> [TASK TO COMPLETE]
If a line contains "Task: Click the 'Pojemność", it is the last one to write out; begin with the first line of the records and copy each exactly.

> [DATA FOR THIS EXERCISE]
════

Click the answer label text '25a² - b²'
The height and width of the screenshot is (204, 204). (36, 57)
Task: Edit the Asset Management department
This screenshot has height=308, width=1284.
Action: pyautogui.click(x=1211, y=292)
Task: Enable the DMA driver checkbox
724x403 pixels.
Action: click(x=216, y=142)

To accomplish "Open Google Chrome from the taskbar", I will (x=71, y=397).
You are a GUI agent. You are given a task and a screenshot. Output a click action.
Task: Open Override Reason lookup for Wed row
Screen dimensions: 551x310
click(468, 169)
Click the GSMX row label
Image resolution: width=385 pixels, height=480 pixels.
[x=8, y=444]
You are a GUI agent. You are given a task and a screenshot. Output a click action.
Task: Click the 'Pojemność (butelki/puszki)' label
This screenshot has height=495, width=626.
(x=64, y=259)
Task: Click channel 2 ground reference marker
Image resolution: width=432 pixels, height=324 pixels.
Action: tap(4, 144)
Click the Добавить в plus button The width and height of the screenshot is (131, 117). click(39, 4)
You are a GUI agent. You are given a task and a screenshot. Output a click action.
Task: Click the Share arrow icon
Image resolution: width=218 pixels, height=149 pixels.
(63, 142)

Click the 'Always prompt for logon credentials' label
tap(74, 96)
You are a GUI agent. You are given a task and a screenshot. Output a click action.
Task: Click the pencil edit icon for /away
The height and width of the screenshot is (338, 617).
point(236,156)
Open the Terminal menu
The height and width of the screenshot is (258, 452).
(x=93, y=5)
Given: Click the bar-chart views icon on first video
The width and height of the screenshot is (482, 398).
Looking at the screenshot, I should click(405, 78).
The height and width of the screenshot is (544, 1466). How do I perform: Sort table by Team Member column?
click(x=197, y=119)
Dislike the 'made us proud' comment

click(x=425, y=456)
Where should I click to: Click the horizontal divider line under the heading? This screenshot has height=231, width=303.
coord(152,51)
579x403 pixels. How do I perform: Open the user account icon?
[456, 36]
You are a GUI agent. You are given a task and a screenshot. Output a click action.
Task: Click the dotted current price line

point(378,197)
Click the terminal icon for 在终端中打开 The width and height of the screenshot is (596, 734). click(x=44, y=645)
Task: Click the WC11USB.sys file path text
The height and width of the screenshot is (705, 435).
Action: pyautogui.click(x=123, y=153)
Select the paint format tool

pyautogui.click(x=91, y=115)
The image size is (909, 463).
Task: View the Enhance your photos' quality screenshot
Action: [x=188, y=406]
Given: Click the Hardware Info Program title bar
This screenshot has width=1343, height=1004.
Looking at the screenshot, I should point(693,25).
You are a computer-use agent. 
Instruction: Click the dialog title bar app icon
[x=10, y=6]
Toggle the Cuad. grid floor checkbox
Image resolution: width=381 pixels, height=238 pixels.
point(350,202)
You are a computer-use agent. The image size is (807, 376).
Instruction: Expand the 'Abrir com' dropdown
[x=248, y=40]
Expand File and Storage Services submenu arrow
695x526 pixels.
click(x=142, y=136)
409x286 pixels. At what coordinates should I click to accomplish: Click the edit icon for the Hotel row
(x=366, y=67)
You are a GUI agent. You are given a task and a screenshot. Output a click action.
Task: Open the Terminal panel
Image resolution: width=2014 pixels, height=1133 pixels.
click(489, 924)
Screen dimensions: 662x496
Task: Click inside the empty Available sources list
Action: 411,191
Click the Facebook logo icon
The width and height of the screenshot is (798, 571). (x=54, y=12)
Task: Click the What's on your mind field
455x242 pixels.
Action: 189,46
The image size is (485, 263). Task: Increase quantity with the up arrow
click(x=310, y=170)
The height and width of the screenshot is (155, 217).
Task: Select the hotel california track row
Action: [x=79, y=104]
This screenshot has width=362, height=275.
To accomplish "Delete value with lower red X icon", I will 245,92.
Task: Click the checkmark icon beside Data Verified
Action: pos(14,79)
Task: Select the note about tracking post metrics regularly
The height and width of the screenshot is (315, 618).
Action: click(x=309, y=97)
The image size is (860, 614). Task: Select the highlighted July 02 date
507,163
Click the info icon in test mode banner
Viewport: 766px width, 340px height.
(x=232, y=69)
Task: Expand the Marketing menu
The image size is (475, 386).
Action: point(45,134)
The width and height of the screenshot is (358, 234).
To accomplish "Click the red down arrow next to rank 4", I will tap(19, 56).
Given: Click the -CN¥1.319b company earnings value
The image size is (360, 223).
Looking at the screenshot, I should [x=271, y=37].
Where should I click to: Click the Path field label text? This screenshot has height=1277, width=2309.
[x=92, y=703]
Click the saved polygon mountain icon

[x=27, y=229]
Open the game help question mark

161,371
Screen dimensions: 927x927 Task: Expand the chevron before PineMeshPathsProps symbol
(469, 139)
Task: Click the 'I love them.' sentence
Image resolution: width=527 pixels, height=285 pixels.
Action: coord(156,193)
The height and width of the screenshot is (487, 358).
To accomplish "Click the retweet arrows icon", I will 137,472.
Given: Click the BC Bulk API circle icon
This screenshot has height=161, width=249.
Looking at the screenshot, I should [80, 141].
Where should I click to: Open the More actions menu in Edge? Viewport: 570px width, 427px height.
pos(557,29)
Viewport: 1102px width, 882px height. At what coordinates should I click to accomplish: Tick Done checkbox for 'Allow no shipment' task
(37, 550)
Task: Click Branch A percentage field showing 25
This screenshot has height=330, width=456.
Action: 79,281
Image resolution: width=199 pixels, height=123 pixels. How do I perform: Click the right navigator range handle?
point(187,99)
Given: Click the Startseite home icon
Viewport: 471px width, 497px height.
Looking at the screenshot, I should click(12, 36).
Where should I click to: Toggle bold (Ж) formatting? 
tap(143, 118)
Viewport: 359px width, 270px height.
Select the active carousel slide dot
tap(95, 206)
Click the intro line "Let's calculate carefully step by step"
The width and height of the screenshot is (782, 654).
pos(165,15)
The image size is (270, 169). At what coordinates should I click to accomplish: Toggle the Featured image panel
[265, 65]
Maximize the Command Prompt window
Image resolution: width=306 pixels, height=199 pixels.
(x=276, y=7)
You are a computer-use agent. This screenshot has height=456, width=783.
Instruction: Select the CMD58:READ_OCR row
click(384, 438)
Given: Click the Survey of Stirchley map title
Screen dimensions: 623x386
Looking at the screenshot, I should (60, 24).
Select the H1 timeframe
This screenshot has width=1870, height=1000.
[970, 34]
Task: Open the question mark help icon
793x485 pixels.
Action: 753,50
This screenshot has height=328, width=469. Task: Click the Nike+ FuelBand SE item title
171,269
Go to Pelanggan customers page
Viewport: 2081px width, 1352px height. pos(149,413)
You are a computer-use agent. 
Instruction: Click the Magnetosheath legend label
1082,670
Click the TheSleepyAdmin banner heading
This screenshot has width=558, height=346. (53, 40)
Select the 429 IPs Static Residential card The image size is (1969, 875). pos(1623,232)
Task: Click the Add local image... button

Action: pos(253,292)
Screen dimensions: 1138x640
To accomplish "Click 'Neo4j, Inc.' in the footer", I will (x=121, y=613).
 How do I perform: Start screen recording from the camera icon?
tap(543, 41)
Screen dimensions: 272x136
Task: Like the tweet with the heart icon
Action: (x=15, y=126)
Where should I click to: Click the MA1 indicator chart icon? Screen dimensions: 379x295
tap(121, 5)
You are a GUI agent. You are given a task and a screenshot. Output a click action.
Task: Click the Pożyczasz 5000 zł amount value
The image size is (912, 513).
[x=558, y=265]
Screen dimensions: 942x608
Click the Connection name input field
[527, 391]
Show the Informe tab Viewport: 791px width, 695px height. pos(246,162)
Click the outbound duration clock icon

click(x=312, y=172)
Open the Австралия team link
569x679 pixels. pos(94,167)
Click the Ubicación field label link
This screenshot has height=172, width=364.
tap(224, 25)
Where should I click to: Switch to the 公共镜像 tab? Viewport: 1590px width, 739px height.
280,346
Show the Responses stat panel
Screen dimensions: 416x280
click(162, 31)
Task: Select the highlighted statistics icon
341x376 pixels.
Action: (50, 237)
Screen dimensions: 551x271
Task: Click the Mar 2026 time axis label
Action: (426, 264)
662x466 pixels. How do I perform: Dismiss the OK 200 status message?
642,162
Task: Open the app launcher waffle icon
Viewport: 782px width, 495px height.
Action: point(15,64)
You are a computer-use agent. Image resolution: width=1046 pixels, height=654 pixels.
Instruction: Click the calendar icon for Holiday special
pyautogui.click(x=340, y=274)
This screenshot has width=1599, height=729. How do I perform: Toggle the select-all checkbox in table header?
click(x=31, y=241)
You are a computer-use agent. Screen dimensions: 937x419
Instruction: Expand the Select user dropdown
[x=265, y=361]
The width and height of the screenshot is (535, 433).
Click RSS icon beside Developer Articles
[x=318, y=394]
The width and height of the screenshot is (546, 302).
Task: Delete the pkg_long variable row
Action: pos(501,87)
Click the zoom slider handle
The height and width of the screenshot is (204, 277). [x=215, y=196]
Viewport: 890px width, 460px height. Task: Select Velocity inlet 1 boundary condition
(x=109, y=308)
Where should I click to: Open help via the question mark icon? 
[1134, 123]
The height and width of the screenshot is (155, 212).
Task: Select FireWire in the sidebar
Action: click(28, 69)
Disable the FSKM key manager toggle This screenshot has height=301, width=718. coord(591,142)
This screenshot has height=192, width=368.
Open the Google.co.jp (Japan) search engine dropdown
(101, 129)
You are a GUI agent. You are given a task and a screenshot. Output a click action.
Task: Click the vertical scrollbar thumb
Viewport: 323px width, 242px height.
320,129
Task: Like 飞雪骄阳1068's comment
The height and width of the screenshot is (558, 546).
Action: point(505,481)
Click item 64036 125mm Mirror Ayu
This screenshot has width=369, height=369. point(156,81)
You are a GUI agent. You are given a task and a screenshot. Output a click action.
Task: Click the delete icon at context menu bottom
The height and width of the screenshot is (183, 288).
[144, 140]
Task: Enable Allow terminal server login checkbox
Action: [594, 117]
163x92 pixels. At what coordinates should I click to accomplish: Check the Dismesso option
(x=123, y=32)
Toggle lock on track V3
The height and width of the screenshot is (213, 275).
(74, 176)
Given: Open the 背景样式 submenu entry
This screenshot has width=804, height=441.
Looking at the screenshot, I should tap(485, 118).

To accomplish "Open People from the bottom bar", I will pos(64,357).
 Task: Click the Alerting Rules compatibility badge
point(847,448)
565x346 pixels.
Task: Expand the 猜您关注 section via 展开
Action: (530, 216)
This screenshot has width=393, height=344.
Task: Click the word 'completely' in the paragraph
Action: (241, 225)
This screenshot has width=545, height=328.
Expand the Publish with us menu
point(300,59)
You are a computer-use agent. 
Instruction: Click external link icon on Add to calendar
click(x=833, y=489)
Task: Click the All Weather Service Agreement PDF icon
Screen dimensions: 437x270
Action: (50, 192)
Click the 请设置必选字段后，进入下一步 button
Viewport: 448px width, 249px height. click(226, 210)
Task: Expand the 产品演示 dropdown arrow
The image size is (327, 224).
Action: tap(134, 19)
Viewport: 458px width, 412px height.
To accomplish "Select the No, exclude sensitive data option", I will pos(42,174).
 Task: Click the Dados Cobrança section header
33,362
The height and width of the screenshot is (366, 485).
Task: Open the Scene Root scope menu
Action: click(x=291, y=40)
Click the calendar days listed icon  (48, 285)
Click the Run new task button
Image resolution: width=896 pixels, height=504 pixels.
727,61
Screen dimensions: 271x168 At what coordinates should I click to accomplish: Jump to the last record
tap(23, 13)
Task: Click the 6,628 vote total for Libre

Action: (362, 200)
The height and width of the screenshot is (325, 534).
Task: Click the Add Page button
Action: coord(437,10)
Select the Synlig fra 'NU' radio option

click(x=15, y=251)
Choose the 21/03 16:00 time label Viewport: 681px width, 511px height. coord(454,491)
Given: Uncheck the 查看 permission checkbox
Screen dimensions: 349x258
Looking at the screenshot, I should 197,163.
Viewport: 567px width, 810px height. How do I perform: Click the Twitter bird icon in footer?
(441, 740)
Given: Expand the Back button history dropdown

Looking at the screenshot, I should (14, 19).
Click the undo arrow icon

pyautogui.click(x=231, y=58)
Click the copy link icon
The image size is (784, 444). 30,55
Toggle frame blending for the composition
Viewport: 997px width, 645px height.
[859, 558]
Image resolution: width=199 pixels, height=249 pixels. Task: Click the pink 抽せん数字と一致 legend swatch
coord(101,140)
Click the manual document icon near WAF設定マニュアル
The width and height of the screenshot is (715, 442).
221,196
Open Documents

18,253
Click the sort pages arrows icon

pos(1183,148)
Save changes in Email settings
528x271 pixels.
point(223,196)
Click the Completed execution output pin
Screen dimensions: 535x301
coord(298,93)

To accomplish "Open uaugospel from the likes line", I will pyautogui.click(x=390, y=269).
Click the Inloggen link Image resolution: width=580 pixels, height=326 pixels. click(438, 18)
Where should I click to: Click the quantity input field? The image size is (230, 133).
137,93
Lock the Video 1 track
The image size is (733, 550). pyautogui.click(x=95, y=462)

════

> [TASK RESULT]
Click the answer label text '25a² - b²'
The height and width of the screenshot is (204, 204). (36, 57)
Task: Edit the Asset Management department
This screenshot has height=308, width=1284.
Action: pyautogui.click(x=1211, y=292)
Task: Enable the DMA driver checkbox
724x403 pixels.
Action: click(x=216, y=142)

To accomplish "Open Google Chrome from the taskbar", I will (x=71, y=397).
You are a GUI agent. You are given a task and a screenshot. Output a click action.
Task: Open Override Reason lookup for Wed row
Screen dimensions: 551x310
click(468, 169)
Click the GSMX row label
Image resolution: width=385 pixels, height=480 pixels.
[x=8, y=444]
You are a GUI agent. You are given a task and a screenshot. Output a click action.
Task: Click the 'Pojemność (butelki/puszki)' label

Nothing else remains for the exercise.